As a small congregation, we can't help the entire world. We can't always help everyone who comes asking. But if someone has made an effort to be part of our community, we may go to extraordinary lengths to help them.
People with plenty of material resources only need emotional and spiritual support. But poor and disabled people often need help they simply cannot get without a friendly community. Moving is a good example. A woman with physical and mental disabilities lets someone in our church know she has to move apartments on a certain date. She can't afford to hire movers. But if she could, it is unlikely that she would have mental clarity to carry it off.
What would happen if no one stepped in? Moving day would come and go, landlords would be angry, and our disabled friend might end up in custody, possibly having harmed herself, possibly worse.

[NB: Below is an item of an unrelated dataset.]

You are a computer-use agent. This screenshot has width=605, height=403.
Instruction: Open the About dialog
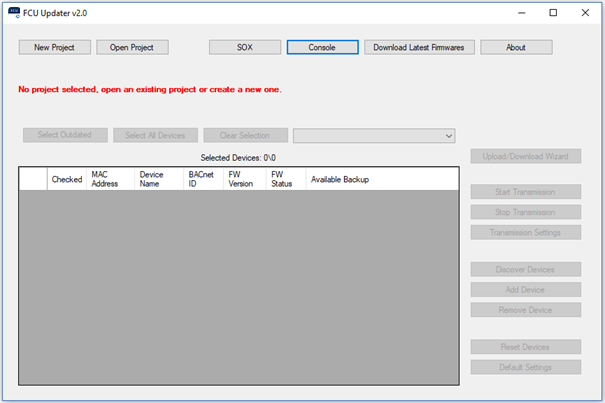pos(516,47)
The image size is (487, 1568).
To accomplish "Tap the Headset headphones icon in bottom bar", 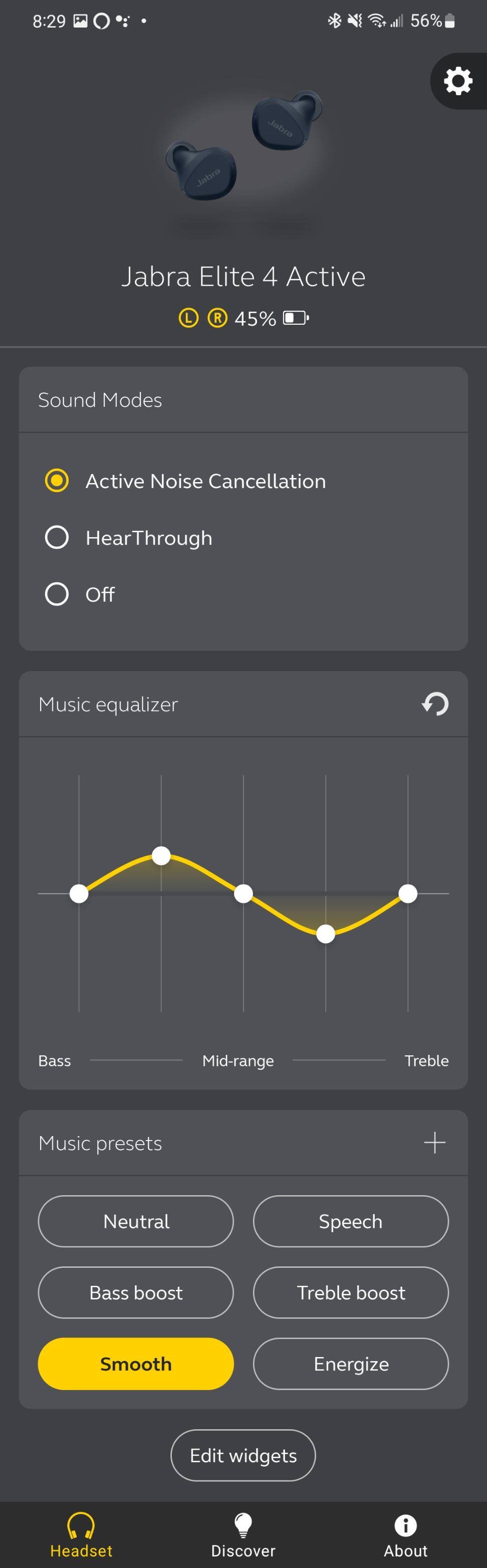I will click(x=81, y=1525).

How much disruption and expense has been saved for everyone involved, when one troubled person receives adequate help? If we could find a way to get people the help they need, our entire society would benefit - but apparently, no one would "profit". A society that has no way of helping its weakest members under its economic structure, is doomed. Our society cannot sustain an enterprise that doesn't earn over a certain level of profit - regardless of how much the good or service is needed, by people who are willing and able to work. How does that add up to commonwealth, which values creating benefits to people who engage in it? And if our society is not a commonwealth, then why should those who are excluded from its benefits support it or abide by its rules at all?
If it quacks like a duck (etc.), it is probably a duck. If it is doesn't aim to benefit all, it is not a commonwealth.